SPRINGFIELD – Illinois budget officials said Thursday that revenues are flowing into state coffers at a faster pace than previously estimated, meaning lawmakers will have more money to work with as they try to finalize a new budget for the fiscal year that begins July 1.

The Governor’s Office of Management and Budget officially raised its revenue estimate for the current fiscal year by more than $1.4 billion and by $842 million for the upcoming fiscal year.

Those figures are similar to the latest revised estimates from the General Assembly’s budget monitoring agency, the Commission on Government Forecasting and Accountability, which said last week that revenues for the current year would go up about $2 billion while next year’s revenues would be $792 million more than previously forecasted.

That came as good news to state lawmakers who are trying to finalize the next fiscal year’s budget before their scheduled adjournment day on May 31, but it still was not enough to completely close the looming deficit in next year’s budget, which House Majority Leader Greg Harris, D-Chicago, estimated at around $1.3 billion.

“The choices are really clear,” Harris said during a news conference Thursday. “We’re either going to have to find ways to cut to fill that hole, or we’re going to have to review the proposals that the governor made to close corporate tax loopholes on wealthy individuals and corporations.

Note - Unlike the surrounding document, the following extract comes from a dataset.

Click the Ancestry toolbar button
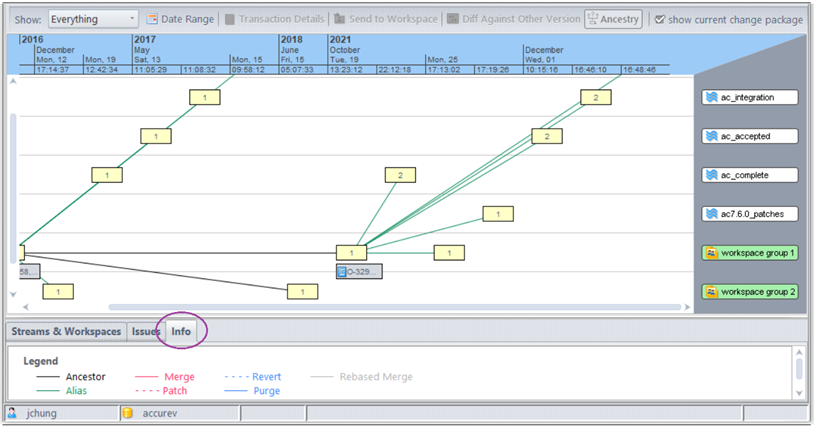817x431 pixels. (613, 19)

Some mix of those will be required.”

In February, Pritzker proposed filling the budget hole with about $1.5 billion in revenue enhancements that included closing what he called “corporate tax loopholes,” but which Republicans prefer to call “business incentives.”

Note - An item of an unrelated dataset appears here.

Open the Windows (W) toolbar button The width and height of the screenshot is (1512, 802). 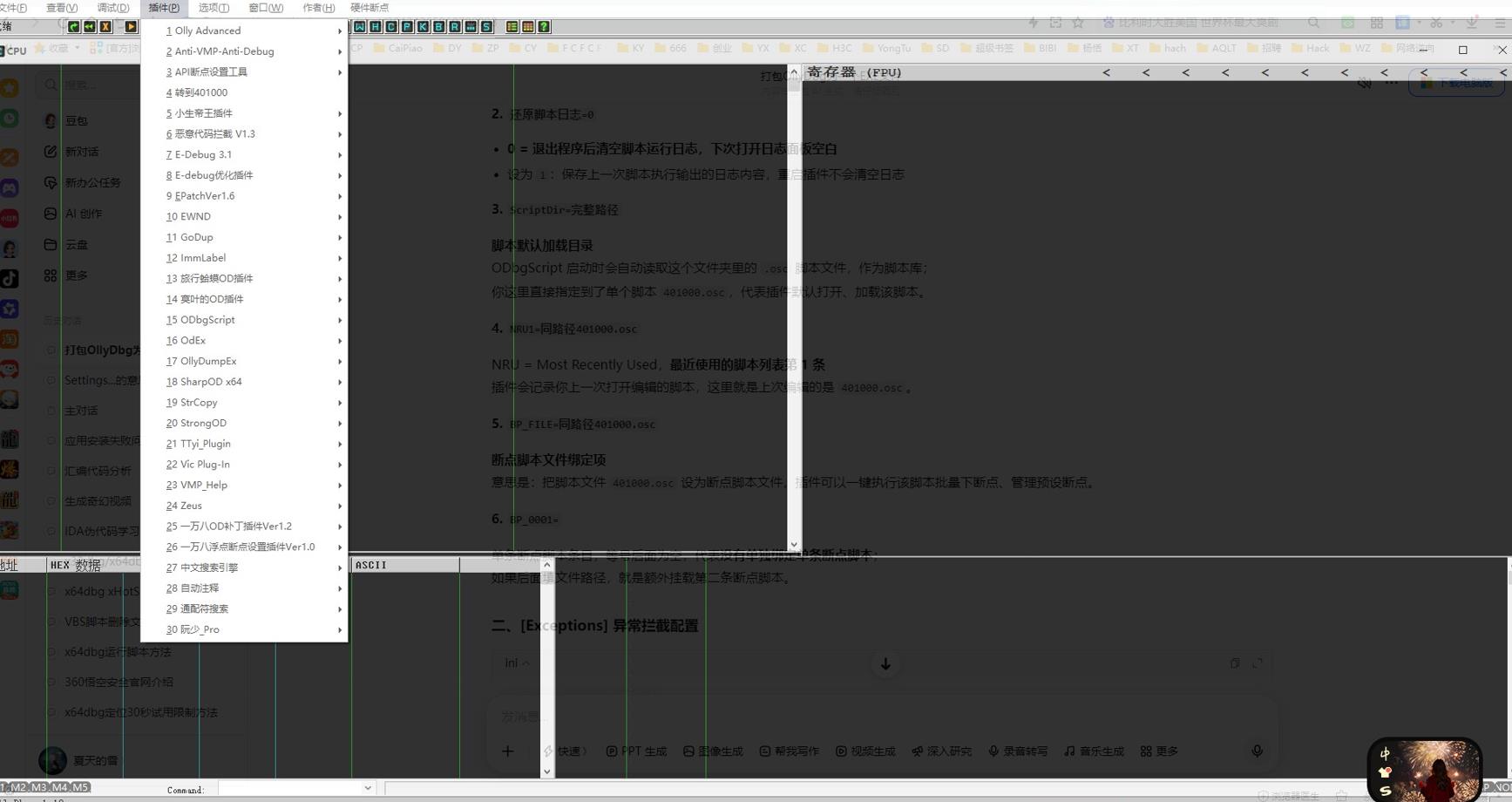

So far, however, lawmakers have not appeared anxious to take up Pritzker’s tax proposals, at least until they have a clearer idea of how big of a budget hole needs to be filled.

“I think there’s a number of things that the governor has proposed that we’ve asked members to take a deep dive and to be mindful of to think about how it would affect their constituents vis-à-vis the overall state budget…We remain very, very invested in trying to get a responsible budget to the governor’s desk,” said Rep. Michael Zalewski, D-Riverside, who chairs the House Revenue Committee.

Pritzker’s budget plan was drafted before Congress passed the American Rescue Plan, which will send about $8.1 billion in fiscal relief to the state. But the U.S. Treasury Department is still in the process of finalizing rules for how that money can be spent, and on Thursday, Harris cautioned against trying to use it to fill the state’s ongoing structural budget deficit.

“We know that this is an amount of money that can be spent over the course of four years, so we have to be very thoughtful as how we spend it over a period of time,” he said. “We know it’s largely one-time money. So I think we’re all going to want to look at it really carefully to be sure that we’re not building this into a base that then there would be a cliff when this money expired.”

State and local governments also stand to receive significant federal aid. According to Harris, the federal law will send about $5.9 billion to Illinois cities and towns, $5 billion to public schools, $1.3 billion to colleges and universities, $1.7 billion for public health programs, and $1.35 billion for child care and Head Start programs.

The Treasury Department has published interim rules that outline general categories of spending that qualify under the law. They include responding to the public health emergency or its negative economic impacts; providing premium pay to essential workers during the pandemic; making up for revenue lost due to the pandemic; and investing in water, sewer or broadband infrastructure.

The interim rules also say the funds may not be used for funding pension plans or paying down debt.

Pritzker and Comptroller Susana Mendoza have said Illinois should be allowed to use the money to repay short-term loans the state took out from the Federal Reserve during the pandemic, and they have urged federal officials to make that change when the final rules are published in July.